Did you notice that broken homes (usually) yield broken homes? And even if one manages to survive a broken home and get successful, he carries a psychic scar all his life!
There are rich broken homes, poverty is just one of the factors.
We need more social studies to find out the reasons behind the decline of moral compass, and come up with radical solutions, not just get rid of the side effects.
My two cents.
2 of 2 people found this review helpful
It is hard to hear about the poverty in this country, given how wealthy this nation is. It can be hard to hear, but it is also moving, the people are real, their spirits are strong, their resilience amazing. This is an important book not simply because it shows how welfare reforms have failed, and the poor don't have a voice in Govt - don't we already know that? This book is important because it puts names and faces to the struggling, and tells us how they survive through amazing obstacles. Forget about books that talk about great climbs up Mt Everest - here is a survival story for the modern age.

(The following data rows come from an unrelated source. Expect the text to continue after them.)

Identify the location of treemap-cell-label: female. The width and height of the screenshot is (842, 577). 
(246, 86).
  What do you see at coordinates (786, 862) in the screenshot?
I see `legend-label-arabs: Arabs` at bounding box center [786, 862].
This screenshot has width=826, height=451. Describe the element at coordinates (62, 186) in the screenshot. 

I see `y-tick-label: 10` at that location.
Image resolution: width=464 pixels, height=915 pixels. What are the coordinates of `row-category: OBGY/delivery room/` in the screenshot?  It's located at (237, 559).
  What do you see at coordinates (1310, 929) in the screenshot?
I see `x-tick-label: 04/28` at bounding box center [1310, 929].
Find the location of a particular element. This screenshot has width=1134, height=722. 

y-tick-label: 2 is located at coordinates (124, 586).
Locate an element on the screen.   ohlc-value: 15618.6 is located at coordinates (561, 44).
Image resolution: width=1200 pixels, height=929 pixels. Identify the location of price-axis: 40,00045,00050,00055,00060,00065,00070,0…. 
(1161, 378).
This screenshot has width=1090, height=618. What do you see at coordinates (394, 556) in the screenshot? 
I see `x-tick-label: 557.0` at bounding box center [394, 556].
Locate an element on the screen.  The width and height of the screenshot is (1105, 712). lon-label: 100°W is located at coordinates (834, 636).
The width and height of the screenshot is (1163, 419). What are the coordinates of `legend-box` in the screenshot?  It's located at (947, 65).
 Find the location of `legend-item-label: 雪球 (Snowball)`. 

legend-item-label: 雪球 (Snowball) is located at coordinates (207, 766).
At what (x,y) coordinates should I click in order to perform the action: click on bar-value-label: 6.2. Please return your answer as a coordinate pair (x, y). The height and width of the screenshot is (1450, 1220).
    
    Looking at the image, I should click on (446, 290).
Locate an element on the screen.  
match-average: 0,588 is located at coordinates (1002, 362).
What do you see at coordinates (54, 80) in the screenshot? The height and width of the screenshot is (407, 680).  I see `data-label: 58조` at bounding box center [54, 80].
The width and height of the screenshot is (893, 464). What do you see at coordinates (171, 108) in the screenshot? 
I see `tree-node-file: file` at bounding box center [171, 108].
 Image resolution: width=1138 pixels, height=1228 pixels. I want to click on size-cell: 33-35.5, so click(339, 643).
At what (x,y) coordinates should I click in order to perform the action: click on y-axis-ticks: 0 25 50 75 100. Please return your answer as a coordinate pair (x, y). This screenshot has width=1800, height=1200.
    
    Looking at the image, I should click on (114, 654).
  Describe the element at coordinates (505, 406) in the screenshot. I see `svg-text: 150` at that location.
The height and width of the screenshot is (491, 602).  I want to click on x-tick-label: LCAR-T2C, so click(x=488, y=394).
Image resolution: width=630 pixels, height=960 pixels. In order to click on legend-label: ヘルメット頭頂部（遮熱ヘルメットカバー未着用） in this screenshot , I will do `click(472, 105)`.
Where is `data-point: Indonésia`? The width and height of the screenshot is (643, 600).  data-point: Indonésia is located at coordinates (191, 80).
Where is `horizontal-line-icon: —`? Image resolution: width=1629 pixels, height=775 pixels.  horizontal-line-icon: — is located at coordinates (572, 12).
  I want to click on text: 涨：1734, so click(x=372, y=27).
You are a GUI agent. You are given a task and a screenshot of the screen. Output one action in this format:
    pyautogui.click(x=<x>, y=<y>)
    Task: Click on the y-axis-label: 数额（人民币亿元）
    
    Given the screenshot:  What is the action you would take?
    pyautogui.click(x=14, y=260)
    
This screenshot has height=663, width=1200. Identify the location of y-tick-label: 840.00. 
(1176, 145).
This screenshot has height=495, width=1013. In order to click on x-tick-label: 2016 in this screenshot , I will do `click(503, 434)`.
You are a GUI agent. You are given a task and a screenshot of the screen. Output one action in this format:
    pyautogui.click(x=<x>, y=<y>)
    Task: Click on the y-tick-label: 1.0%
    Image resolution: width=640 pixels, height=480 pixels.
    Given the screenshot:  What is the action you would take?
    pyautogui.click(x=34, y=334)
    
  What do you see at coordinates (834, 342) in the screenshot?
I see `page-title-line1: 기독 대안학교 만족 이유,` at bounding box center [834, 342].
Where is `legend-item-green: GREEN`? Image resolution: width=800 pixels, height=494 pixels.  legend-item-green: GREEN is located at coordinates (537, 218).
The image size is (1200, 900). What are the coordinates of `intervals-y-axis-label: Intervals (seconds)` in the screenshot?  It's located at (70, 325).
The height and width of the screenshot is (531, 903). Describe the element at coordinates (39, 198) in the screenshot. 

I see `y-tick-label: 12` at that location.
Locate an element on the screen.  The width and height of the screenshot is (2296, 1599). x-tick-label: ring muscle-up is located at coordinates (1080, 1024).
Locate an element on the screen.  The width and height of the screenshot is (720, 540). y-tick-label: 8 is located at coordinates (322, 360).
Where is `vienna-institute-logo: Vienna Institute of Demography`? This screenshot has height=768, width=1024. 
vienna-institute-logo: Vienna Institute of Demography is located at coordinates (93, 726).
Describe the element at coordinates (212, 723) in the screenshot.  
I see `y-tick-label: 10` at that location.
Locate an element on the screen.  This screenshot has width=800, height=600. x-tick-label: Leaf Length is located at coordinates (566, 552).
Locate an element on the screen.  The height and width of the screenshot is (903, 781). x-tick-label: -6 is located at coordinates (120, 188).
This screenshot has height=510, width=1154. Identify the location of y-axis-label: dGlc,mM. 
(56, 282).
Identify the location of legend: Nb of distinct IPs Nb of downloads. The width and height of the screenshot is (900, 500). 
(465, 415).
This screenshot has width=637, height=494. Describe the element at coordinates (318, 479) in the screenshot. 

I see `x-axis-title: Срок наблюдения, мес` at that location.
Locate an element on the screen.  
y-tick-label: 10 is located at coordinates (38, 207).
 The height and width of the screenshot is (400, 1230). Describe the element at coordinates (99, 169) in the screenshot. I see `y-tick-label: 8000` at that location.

2 of 2 people found this review helpful
Sensational book. An insight into poverty in America that everyone should know about. The reading is great. Only criticism I have is that many of the policy recommendations need a lot more careful thought. I would recommend this book to everyone unreservedly.
15 of 20 people found this review helpful
Easy to follow explanation of extreme poverty in a rich country. A cautionary tale for Brits.